ASSIGNMENT.
Give back every entry below, exactly as written.

RECORDS FOR THE TASK.

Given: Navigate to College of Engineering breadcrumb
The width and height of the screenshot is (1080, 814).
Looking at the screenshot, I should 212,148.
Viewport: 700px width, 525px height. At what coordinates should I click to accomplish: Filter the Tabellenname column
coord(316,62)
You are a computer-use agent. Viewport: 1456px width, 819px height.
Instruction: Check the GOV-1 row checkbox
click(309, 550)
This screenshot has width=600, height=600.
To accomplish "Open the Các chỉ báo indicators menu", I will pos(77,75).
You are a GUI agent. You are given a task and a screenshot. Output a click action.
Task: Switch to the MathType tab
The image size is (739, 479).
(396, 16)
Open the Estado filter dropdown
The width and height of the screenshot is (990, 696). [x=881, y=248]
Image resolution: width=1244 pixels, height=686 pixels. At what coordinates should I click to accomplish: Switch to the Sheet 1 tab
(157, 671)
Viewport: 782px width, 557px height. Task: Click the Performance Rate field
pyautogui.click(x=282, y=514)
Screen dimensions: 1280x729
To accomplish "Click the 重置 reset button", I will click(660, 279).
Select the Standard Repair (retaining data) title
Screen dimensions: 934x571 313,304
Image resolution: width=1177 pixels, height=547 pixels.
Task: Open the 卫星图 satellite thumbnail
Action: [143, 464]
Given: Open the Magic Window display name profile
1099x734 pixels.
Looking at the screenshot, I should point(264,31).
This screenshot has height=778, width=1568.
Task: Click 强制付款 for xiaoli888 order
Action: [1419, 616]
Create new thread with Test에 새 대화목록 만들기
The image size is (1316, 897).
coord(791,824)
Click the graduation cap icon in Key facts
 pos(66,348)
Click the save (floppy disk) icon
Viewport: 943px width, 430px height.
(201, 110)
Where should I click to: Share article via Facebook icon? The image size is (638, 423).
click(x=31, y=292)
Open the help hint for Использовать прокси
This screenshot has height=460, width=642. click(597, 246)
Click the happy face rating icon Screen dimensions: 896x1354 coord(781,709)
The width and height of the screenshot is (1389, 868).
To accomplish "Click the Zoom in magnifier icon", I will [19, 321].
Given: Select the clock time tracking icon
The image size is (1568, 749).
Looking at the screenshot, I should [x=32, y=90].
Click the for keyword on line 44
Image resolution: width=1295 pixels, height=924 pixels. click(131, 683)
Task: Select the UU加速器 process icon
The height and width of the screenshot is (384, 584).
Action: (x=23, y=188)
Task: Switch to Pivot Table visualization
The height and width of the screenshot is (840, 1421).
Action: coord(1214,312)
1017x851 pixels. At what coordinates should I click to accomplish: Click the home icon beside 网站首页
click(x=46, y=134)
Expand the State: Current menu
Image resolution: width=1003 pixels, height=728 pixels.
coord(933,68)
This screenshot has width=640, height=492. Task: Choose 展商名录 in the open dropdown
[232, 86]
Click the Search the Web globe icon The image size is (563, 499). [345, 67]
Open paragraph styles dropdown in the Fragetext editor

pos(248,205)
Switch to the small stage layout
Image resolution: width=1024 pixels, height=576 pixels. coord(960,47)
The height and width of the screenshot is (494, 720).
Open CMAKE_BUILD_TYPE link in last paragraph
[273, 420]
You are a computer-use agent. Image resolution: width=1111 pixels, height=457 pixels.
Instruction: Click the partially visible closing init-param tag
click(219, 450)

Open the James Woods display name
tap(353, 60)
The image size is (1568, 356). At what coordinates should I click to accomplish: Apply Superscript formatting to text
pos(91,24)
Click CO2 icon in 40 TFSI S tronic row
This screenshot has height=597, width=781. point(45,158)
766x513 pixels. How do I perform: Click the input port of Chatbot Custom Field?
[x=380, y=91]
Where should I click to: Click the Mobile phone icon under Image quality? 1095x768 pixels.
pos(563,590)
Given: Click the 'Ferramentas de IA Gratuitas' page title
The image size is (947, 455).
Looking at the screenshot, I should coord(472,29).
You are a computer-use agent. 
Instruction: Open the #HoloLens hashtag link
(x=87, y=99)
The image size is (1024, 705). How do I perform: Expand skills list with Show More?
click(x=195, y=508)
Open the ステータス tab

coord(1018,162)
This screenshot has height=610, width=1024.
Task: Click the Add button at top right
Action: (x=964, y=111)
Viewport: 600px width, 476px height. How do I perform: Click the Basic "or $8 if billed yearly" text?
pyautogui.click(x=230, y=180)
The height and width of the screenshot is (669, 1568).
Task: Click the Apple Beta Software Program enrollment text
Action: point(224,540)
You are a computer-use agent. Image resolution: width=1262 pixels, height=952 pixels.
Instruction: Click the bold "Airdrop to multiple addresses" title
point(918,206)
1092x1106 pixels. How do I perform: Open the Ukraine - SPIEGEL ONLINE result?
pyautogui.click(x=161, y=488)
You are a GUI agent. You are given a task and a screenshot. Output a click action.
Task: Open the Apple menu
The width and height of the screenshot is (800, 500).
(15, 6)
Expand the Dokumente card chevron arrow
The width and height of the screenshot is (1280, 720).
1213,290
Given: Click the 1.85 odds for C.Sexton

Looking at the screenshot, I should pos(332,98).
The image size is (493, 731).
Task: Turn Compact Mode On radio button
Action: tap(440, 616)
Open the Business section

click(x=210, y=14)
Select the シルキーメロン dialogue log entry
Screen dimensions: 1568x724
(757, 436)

RESULT OF THE EXERCISE.
Given: Navigate to College of Engineering breadcrumb
The width and height of the screenshot is (1080, 814).
Looking at the screenshot, I should 212,148.
Viewport: 700px width, 525px height. At what coordinates should I click to accomplish: Filter the Tabellenname column
coord(316,62)
You are a computer-use agent. Viewport: 1456px width, 819px height.
Instruction: Check the GOV-1 row checkbox
click(309, 550)
This screenshot has width=600, height=600.
To accomplish "Open the Các chỉ báo indicators menu", I will pos(77,75).
You are a GUI agent. You are given a task and a screenshot. Output a click action.
Task: Switch to the MathType tab
The image size is (739, 479).
(396, 16)
Open the Estado filter dropdown
The width and height of the screenshot is (990, 696). [x=881, y=248]
Image resolution: width=1244 pixels, height=686 pixels. At what coordinates should I click to accomplish: Switch to the Sheet 1 tab
(157, 671)
Viewport: 782px width, 557px height. Task: Click the Performance Rate field
pyautogui.click(x=282, y=514)
Screen dimensions: 1280x729
To accomplish "Click the 重置 reset button", I will click(660, 279).
Select the Standard Repair (retaining data) title
Screen dimensions: 934x571 313,304
Image resolution: width=1177 pixels, height=547 pixels.
Task: Open the 卫星图 satellite thumbnail
Action: [143, 464]
Given: Open the Magic Window display name profile
1099x734 pixels.
Looking at the screenshot, I should point(264,31).
This screenshot has height=778, width=1568.
Task: Click 强制付款 for xiaoli888 order
Action: [1419, 616]
Create new thread with Test에 새 대화목록 만들기
The image size is (1316, 897).
coord(791,824)
Click the graduation cap icon in Key facts
 pos(66,348)
Click the save (floppy disk) icon
Viewport: 943px width, 430px height.
(201, 110)
Where should I click to: Share article via Facebook icon? The image size is (638, 423).
click(x=31, y=292)
Open the help hint for Использовать прокси
This screenshot has height=460, width=642. click(597, 246)
Click the happy face rating icon Screen dimensions: 896x1354 coord(781,709)
The width and height of the screenshot is (1389, 868).
To accomplish "Click the Zoom in magnifier icon", I will [19, 321].
Given: Select the clock time tracking icon
The image size is (1568, 749).
Looking at the screenshot, I should [x=32, y=90].
Click the for keyword on line 44
Image resolution: width=1295 pixels, height=924 pixels. click(131, 683)
Task: Select the UU加速器 process icon
The height and width of the screenshot is (384, 584).
Action: (x=23, y=188)
Task: Switch to Pivot Table visualization
The height and width of the screenshot is (840, 1421).
Action: coord(1214,312)
1017x851 pixels. At what coordinates should I click to accomplish: Click the home icon beside 网站首页
click(x=46, y=134)
Expand the State: Current menu
Image resolution: width=1003 pixels, height=728 pixels.
coord(933,68)
This screenshot has width=640, height=492. Task: Choose 展商名录 in the open dropdown
[232, 86]
Click the Search the Web globe icon The image size is (563, 499). [345, 67]
Open paragraph styles dropdown in the Fragetext editor

pos(248,205)
Switch to the small stage layout
Image resolution: width=1024 pixels, height=576 pixels. coord(960,47)
The height and width of the screenshot is (494, 720).
Open CMAKE_BUILD_TYPE link in last paragraph
[273, 420]
You are a computer-use agent. Image resolution: width=1111 pixels, height=457 pixels.
Instruction: Click the partially visible closing init-param tag
click(219, 450)

Open the James Woods display name
tap(353, 60)
The image size is (1568, 356). At what coordinates should I click to accomplish: Apply Superscript formatting to text
pos(91,24)
Click CO2 icon in 40 TFSI S tronic row
This screenshot has height=597, width=781. point(45,158)
766x513 pixels. How do I perform: Click the input port of Chatbot Custom Field?
[x=380, y=91]
Where should I click to: Click the Mobile phone icon under Image quality? 1095x768 pixels.
pos(563,590)
Given: Click the 'Ferramentas de IA Gratuitas' page title
The image size is (947, 455).
Looking at the screenshot, I should coord(472,29).
You are a computer-use agent. 
Instruction: Open the #HoloLens hashtag link
(x=87, y=99)
The image size is (1024, 705). How do I perform: Expand skills list with Show More?
click(x=195, y=508)
Open the ステータス tab

coord(1018,162)
This screenshot has height=610, width=1024.
Task: Click the Add button at top right
Action: (x=964, y=111)
Viewport: 600px width, 476px height. How do I perform: Click the Basic "or $8 if billed yearly" text?
pyautogui.click(x=230, y=180)
The height and width of the screenshot is (669, 1568).
Task: Click the Apple Beta Software Program enrollment text
Action: point(224,540)
You are a computer-use agent. Image resolution: width=1262 pixels, height=952 pixels.
Instruction: Click the bold "Airdrop to multiple addresses" title
point(918,206)
1092x1106 pixels. How do I perform: Open the Ukraine - SPIEGEL ONLINE result?
pyautogui.click(x=161, y=488)
You are a GUI agent. You are given a task and a screenshot. Output a click action.
Task: Open the Apple menu
The width and height of the screenshot is (800, 500).
(15, 6)
Expand the Dokumente card chevron arrow
The width and height of the screenshot is (1280, 720).
1213,290
Given: Click the 1.85 odds for C.Sexton

Looking at the screenshot, I should pos(332,98).
The image size is (493, 731).
Task: Turn Compact Mode On radio button
Action: tap(440, 616)
Open the Business section

click(x=210, y=14)
Select the シルキーメロン dialogue log entry
Screen dimensions: 1568x724
(757, 436)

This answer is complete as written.